The box-plot in Fig. 2 substantiates the data presented in Fig. 1 and portray the relative importance of different factors on arsenic removal. Figure 2a, c, e and g clearly show the advantage of up flow mode over down flow mode for both CGAs and solutions of soapnut and Ph + SN mixtures at five different concentrations. Figure 2b, d, f and h show the effect of soapnut and phosphate concentration on arsenic removal under up flow and down flow modes at soil pH values of 5 and 6. In Fig. 2b and d, the concentration of soapnut was increased in the order 0.5 %, 0.75 %, 1 %, 1.25 % and 1.5 %, respectively and the effect was found to be positive. For Fig. 2f, h soapnut concentration was kept constant at 1 % and phosphate concentration was increased in the order 50, 75, 100, 125 and 150 mM, respectively. The amount of arsenic removal increased with increasing phosphate concentration and the values were generally in higher range than the results shown in Fig. 2b, d which represent experiments for only soapnut as wash liquid. The solutions of soapnut and Ph + SN (Fig. 2b, f) experienced distinct rise in arsenic removal with increased concentration of phosphate. The variation with flow modes and soil pH were not significant. This is the due to the increased number of micelle in the soapnut and higher number of phosphate molecules that can replace arsenate in the solution. However, for CGAs (Fig. 2d, h), the improvement of arsenic removal had a broad variation under different conditions of flow modes and soil pH indicating that surfactant concentration affected CGAs performance less than the corresponding solution. In comparison, Fig. 2c, g show that flow modes have greater effect on CGAs performance than surfactant concentration.
Fig. 2

Variation in arsenic removal by solutions and CGAs at different saponin and phosphate concentrations under up flow and down flow modes at soil pHs of 5 and 6 (specific details are provided in the graphs). The Box-whisker plot represents maximum score, 75th percentile (Upper Quartile), Median, 25th percentile (Upper Quartile), Median, 25th percentile (Upper Quartile) and Minimum Score (DF: down flow; UF: up flow; pH 5 and pH 6 indicate pH of soil; for b, d: L = soapnut 0.5 %, LM = soapnut 0.75 %, M = soapnut 1 %, MH = 1.25 %, H = soapnut 1.5 %; for f, h: L = soapnut 1 % + phosphate 50 mM, LM = soapnut 1 % + phosphate 75 mM, M = soapnut 1 % + phosphate 100 mM, MH = soapnut 1 % + phosphate 125 mM, H = soapnut 1 % + phosphate 150 mM)

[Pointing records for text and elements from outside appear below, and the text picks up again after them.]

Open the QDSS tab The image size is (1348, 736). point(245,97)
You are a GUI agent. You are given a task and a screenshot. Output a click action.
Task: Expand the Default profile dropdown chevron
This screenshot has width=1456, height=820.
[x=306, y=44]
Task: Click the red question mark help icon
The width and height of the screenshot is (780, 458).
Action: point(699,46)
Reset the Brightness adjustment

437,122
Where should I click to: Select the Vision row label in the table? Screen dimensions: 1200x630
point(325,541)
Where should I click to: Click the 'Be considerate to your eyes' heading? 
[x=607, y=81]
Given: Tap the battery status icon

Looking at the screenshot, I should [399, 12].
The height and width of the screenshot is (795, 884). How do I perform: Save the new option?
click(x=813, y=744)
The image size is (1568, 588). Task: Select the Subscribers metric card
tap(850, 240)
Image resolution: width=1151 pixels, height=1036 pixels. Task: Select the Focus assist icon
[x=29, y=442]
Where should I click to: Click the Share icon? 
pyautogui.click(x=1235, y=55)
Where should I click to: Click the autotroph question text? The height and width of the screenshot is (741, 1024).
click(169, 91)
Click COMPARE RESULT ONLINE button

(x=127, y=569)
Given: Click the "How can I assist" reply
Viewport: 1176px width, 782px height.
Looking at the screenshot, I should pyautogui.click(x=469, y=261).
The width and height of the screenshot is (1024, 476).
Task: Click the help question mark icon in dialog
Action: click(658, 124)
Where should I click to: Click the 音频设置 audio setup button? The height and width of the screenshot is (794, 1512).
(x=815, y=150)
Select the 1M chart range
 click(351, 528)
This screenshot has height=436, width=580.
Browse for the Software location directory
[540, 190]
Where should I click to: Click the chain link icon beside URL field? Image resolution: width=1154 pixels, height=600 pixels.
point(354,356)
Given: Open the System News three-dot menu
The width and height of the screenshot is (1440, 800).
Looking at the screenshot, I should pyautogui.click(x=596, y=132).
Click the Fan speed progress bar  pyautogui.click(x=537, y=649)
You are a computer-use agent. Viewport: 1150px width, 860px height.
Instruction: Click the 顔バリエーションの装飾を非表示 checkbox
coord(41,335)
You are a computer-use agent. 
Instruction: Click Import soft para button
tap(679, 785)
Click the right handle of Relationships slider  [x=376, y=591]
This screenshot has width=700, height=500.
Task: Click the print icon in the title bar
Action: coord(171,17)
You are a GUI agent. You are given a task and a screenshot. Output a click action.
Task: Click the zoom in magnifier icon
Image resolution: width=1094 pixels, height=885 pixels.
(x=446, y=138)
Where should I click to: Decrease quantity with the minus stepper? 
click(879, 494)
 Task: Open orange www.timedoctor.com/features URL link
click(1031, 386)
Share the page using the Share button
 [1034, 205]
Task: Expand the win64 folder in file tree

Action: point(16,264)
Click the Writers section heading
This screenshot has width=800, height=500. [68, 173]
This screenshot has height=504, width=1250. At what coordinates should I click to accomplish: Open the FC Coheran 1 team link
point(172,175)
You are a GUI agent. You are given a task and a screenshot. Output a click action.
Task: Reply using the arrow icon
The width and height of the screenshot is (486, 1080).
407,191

Mechanistic studies and soil corrosion: Desorption kinetic studies were performed using soapnut in combination with phosphate. The linear forms of the kinetic models e.g. Elovich equation, two-constant rate equation, parabolic diffusion equation and first order equation were explored. Elovich equation with highest R2 and lowest SE values of 0.969 and 0.017 describes desorption kinetics by Ph + SN solution appropriately. A decrease in “α” indicates a reduction in the desorption rate (Chien and Clayton 1980). Ph + SN has a higher value of α than soapnut, indicating its higher efficiency for desorbing arsenic.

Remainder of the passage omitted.